Instructions to follow
Report how many lines in the data include the string "computer", and add nothing else.

Record extracts
<<<<
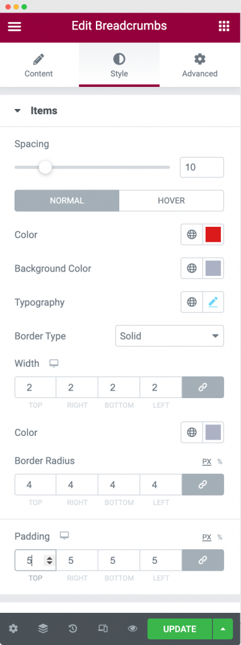Open the History icon in footer
The width and height of the screenshot is (241, 645).
coord(73,628)
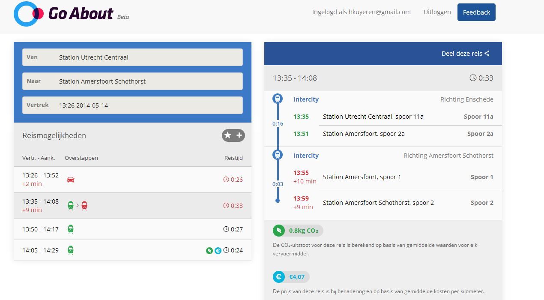Click blue euro icon in 14:05 trip
544x300 pixels.
218,251
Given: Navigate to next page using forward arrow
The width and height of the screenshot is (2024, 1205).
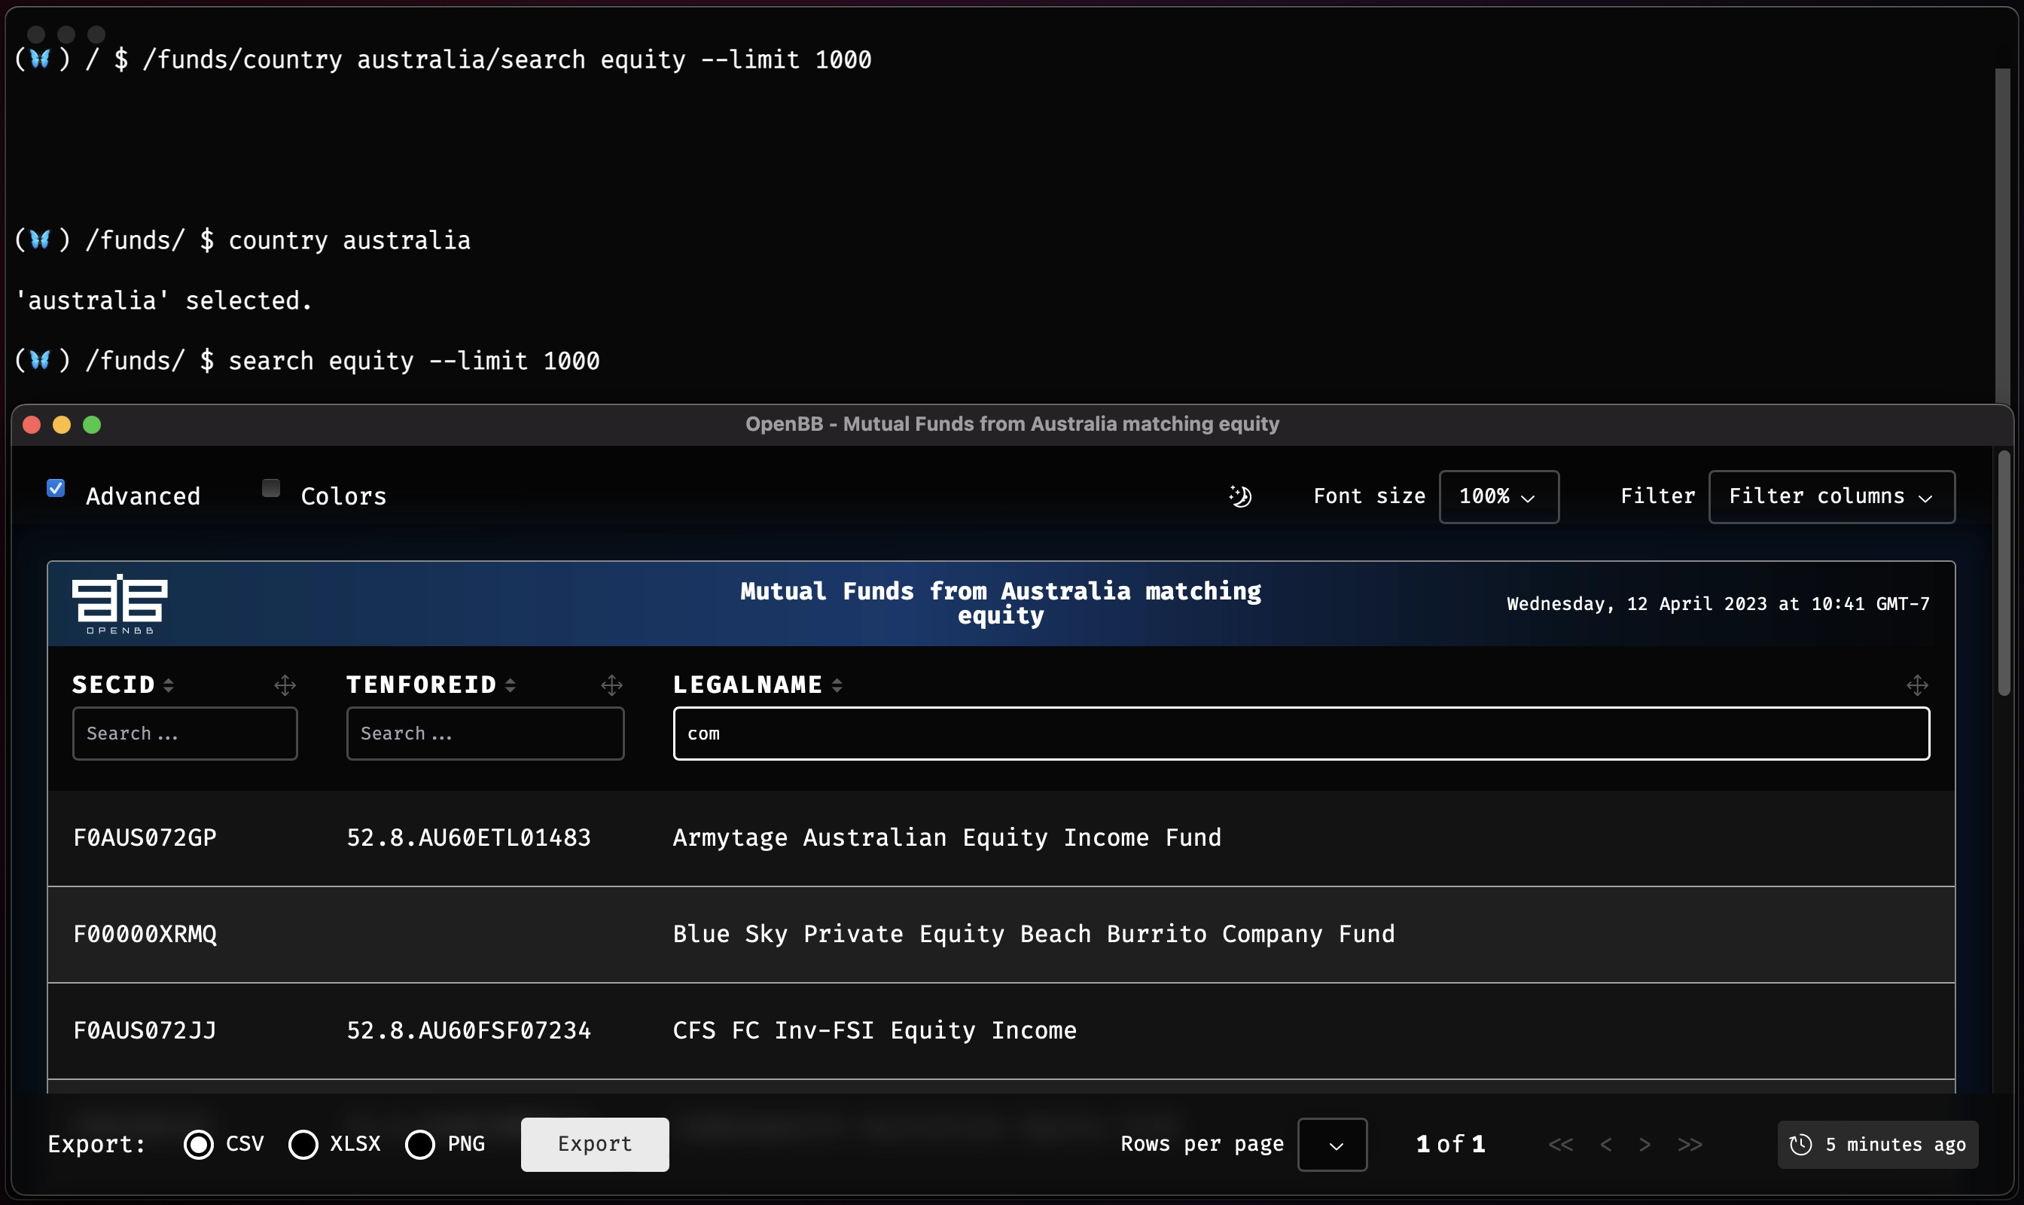Looking at the screenshot, I should point(1645,1143).
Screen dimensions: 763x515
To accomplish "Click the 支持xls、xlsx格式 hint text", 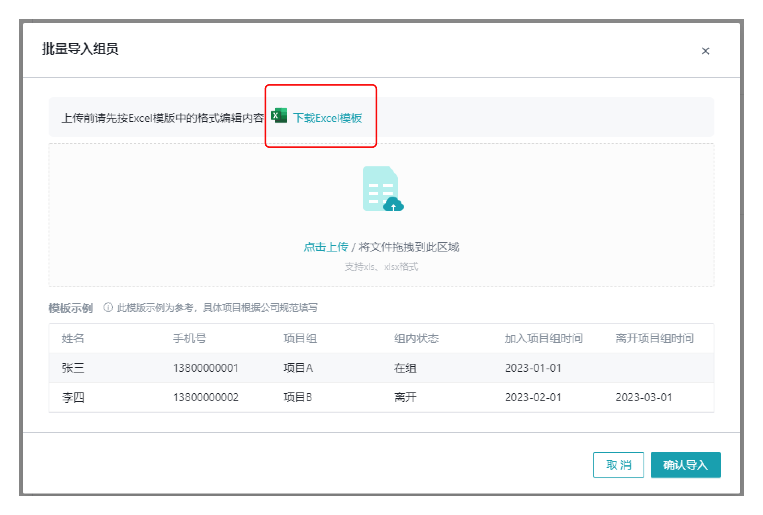I will [x=381, y=267].
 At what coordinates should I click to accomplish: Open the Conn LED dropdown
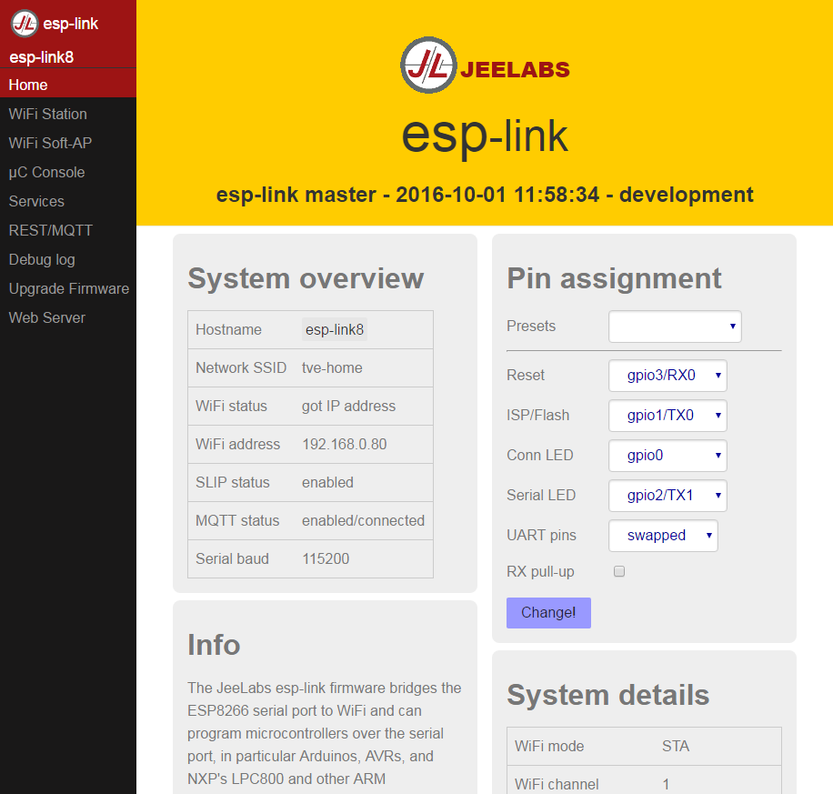click(667, 455)
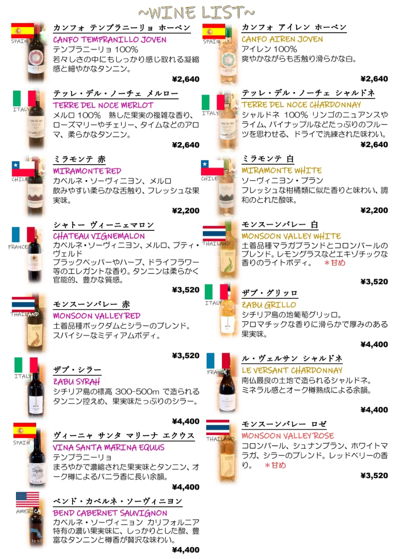Click the France flag beside Le Versant Chardonnay
402x559 pixels.
pos(218,361)
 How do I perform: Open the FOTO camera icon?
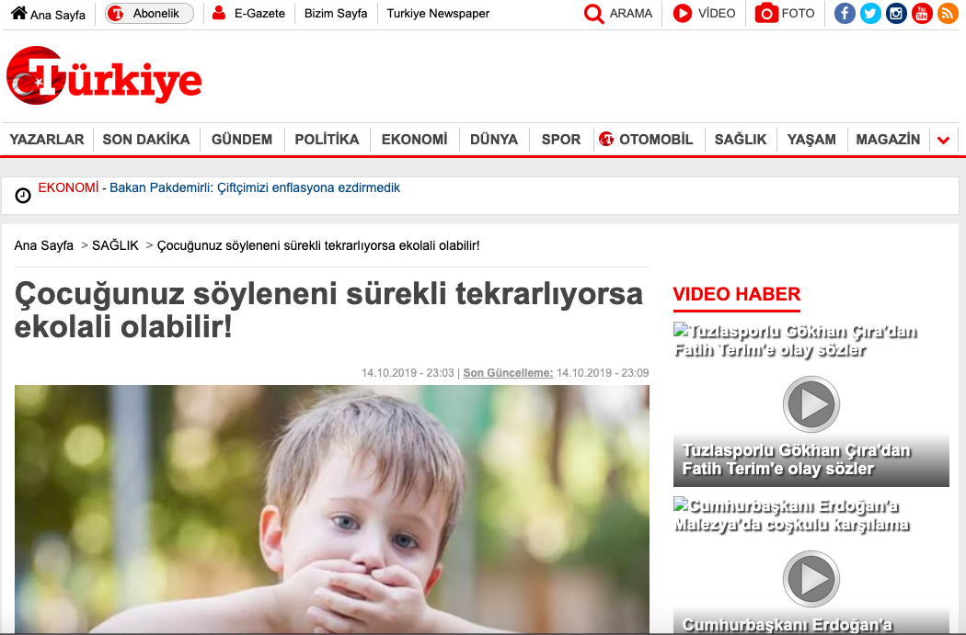click(x=766, y=13)
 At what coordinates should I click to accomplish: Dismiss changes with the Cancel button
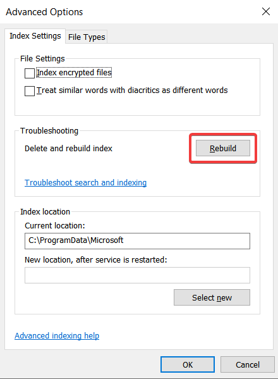point(247,364)

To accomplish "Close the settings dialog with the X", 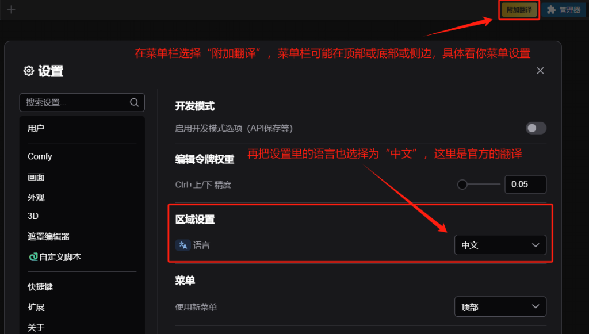I will click(540, 71).
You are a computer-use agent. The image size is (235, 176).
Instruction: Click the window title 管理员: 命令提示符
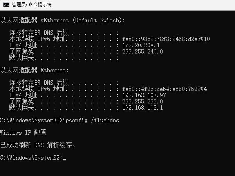tap(32, 5)
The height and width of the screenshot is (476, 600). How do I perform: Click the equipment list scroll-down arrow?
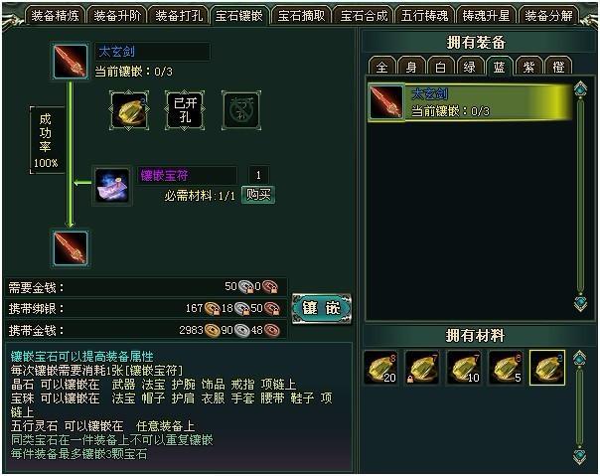click(x=580, y=304)
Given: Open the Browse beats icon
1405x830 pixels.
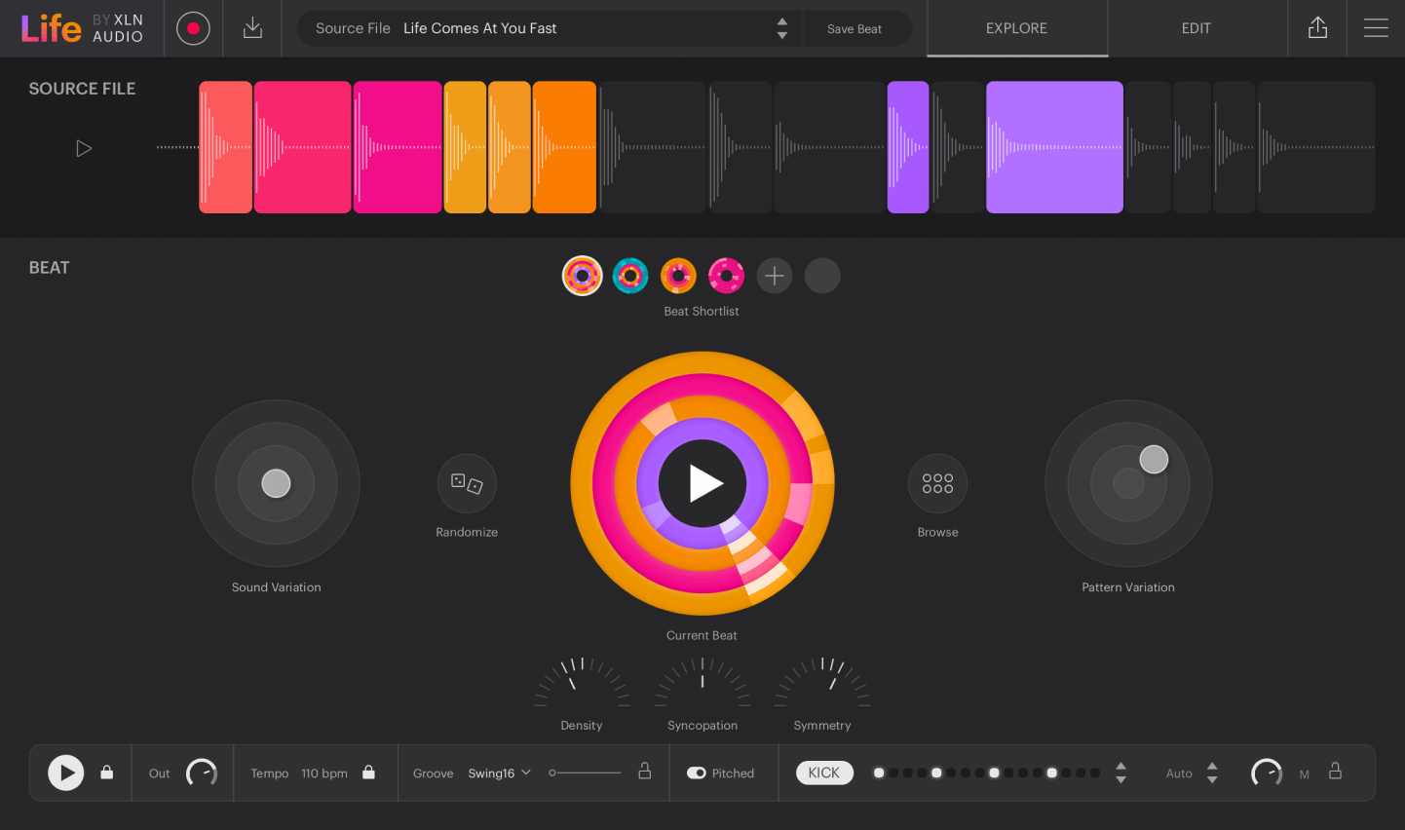Looking at the screenshot, I should (x=937, y=483).
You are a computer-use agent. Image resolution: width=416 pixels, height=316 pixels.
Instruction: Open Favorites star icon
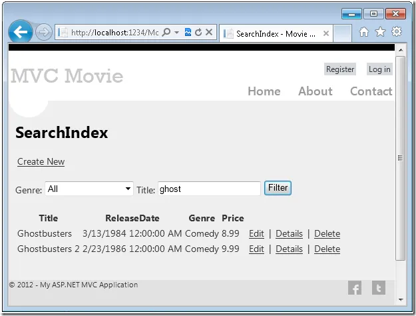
>>>>
Result
2